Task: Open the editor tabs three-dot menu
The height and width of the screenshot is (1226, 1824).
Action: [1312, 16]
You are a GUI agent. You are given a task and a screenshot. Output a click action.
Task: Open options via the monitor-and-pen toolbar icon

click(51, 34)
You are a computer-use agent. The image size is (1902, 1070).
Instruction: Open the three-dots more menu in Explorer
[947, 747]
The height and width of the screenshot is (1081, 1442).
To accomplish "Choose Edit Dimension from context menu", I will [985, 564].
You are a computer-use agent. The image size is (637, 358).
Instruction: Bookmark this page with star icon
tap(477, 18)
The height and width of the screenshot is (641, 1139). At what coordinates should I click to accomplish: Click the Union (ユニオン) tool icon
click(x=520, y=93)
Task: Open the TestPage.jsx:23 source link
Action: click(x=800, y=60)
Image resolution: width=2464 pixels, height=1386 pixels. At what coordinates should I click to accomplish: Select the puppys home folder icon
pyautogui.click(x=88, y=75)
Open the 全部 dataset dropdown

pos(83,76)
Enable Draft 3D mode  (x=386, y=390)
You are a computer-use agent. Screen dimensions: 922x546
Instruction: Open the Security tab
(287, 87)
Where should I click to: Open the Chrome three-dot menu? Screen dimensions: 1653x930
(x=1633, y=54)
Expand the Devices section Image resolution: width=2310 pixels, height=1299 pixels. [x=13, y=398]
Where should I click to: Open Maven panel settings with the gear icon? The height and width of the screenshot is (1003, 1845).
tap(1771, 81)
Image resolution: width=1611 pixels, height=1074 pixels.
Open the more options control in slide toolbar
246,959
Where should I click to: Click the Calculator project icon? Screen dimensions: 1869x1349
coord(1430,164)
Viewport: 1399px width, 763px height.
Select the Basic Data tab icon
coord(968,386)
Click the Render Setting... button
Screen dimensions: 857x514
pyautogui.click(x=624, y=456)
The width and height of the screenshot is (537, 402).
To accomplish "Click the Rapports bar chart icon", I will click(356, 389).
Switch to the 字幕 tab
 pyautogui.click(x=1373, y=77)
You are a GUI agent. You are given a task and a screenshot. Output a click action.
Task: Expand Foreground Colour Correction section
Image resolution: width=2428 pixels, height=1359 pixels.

= = = =

What is needed is each line from the records with the word "computer" in it.

You are a computer-use agent. The image size is (1902, 1070).
You are a computer-use agent. The image size is (637, 358).
You are a computer-use agent. Screen dimensions: 922x546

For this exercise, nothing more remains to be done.